The Amen Clinics operation employs single-photon emission computed tomography (SPECT) technology, an imaging technique using gamma rays and offering a three-dimensional view of the brain. Sierra Tucson's Johnson says his center uses the same technology that Amen Clinics does, and adds that Amen has provided training to Sierra Tucson staff.
Amen says that getting counseling and even medical professionals on board with the idea of prioritizing brain science can pose a challenge.
“Counselors are not used to thinking about temporal lobes and the prefrontal cortex,” he says. “We still evaluate and treat people like we did in the 1800s when Abe Lincoln was depressed,” when a head injury he suffered as a youth went largely ignored.
Amen credits treatment organizations such as Sierra Tucson and Hanley Center for championing the use of scanning technology as part of the evaluation process. Amen assists the Florida-based Hanley Center with reading the scans that patients receive early in their treatment stay, and also is involved with general staff education for the organization.
Sierra Tucson's approach
Johnson believes data collected from neuroimaging can have significant value, as long as treatment organizations don't overreach.
“We don't use it to diagnose,” he says of Sierra Tucson's approach. “This will never wrap over the DSM's diagnostic categories.”
In addition, not all patients in Sierra Tucson's programs receive a SPECT scan; it is left to the attending physician for each patient to determine whether a scan has the potential to uncover some useful information. “We scan about 20 to 25 percent of our patients,” says Johnson.
The fact that patients often arrive at Sierra Tucson following failed treatment experiences elsewhere makes the scanning technology especially attractive to the organization. “People look to us as their last best hope,” Johnson says. “We believe therefore that we need to look for factors that might have been previously missed.”
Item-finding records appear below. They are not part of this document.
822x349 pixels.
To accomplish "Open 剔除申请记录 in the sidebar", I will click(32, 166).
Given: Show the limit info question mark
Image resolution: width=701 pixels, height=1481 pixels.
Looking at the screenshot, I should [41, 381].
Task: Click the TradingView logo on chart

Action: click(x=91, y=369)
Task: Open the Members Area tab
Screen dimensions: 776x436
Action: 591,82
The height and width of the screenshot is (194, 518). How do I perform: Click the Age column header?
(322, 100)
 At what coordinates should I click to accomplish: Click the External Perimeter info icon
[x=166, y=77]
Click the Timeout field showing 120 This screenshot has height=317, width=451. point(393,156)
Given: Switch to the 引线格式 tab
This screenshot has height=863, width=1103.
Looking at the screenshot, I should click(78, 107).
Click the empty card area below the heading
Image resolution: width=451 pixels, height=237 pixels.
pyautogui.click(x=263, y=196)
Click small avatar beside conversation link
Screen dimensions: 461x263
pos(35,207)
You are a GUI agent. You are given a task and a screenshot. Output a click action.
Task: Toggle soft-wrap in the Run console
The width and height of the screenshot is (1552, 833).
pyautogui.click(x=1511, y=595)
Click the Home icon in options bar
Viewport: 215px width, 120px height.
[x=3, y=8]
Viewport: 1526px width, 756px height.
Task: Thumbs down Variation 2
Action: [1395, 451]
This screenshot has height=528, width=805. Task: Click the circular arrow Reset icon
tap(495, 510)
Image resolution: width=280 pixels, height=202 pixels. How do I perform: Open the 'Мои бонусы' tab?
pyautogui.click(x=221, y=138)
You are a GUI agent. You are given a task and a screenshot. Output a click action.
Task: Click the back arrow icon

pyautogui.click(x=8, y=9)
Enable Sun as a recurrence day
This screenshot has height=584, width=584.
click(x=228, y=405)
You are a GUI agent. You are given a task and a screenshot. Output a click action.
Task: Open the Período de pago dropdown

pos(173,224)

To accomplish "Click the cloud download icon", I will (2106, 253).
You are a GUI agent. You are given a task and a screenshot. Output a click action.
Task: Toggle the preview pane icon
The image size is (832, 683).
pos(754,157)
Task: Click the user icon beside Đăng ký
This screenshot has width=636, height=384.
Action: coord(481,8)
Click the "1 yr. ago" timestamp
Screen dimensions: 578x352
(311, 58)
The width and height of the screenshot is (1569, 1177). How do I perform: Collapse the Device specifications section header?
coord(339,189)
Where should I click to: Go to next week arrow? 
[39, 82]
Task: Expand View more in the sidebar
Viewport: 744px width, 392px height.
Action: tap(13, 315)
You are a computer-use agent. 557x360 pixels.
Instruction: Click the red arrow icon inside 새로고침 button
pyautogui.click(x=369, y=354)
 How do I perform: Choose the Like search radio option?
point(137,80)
He cites the example of a former client with complex post-traumatic stress disorder (PTSD) who had been abducted as a child and held for several years. During an extended-care phase after primary treatment, the client became informed of the availability of the SPECT procedure and underwent a scan. The procedure uncovered an issue resembling temporal epilepsy, and the client received a new medication as part of ongoing treatment. More than a year later, the client was working part-time and was in a relationship-accomplishments that had been elusive in the past, Johnson says.
Johnson says that despite a growing body of scientific evidence, he sees attitudes about neuroimaging remaining mixed in the professional community. Last spring's American Psychiatric Association (APA) annual meeting featured a prominent session debating the value of neuroimaging in treatment.
“Some professionals still believe that while neuroimaging may be helpful for looking at group differences, it is not for looking at individual patients,” Johnson says.
But he adds that that does not describe Sierra Tucson's experience. The organization at present is concluding a clinical study of 200 individuals that is seeking to determine how effectively SPECT technology can uncover traumatic brain injuries in patients, he said.